Gesù disse loro di nuovo: «Pace a voi! Come il Padre ha mandato me, anche io mando voi». Detto questo, soffiò e disse loro: «Ricevete lo Spirito Santo. A coloro a cui perdonerete i peccati, saranno perdonati; a coloro a cui non perdonerete, non saranno perdonati».

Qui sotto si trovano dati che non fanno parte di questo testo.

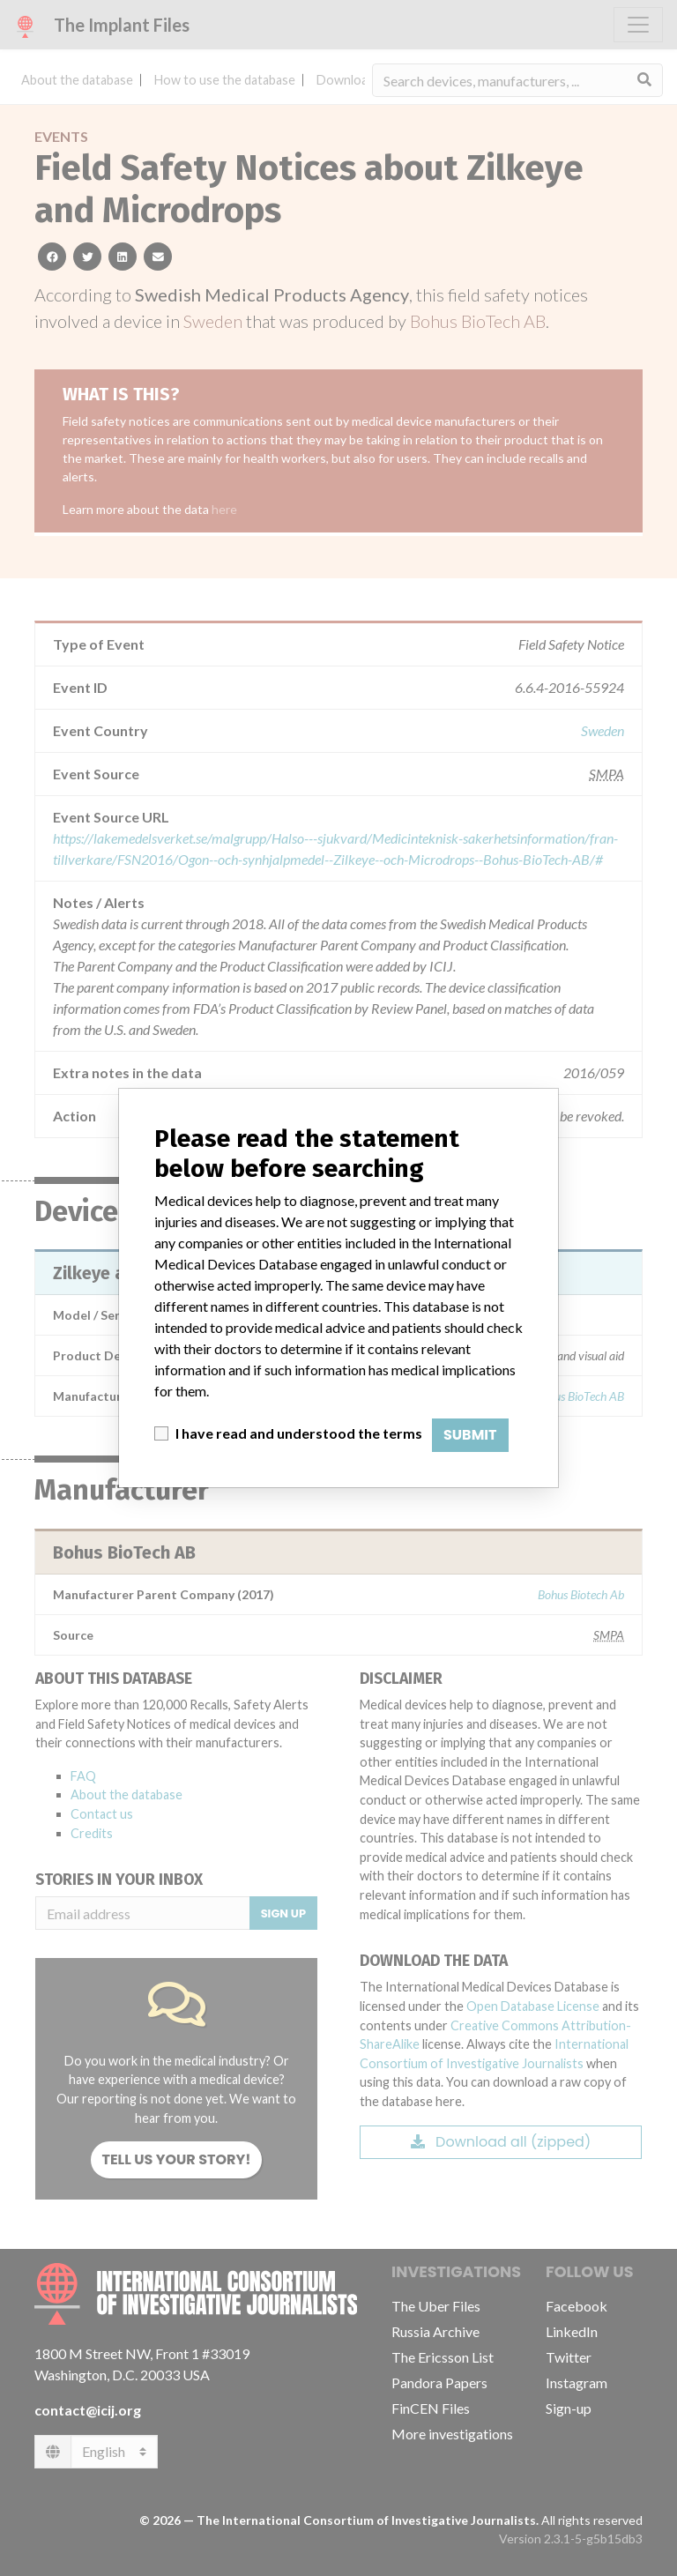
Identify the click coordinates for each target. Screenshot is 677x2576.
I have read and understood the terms (298, 1433)
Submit (470, 1435)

Tommaso, uno dei Dodici, chiamato Dìdimo, non era con loro quando venne Gesù. Gli dicevano gli altri discepoli: «Abbiamo visto il Signore!». Ma egli disse loro: «Se non vedo nelle sue mani il segno dei chiodi e non metto il mio dito nel segno dei chiodi e non metto la mia mano nel suo fianco, io non credo».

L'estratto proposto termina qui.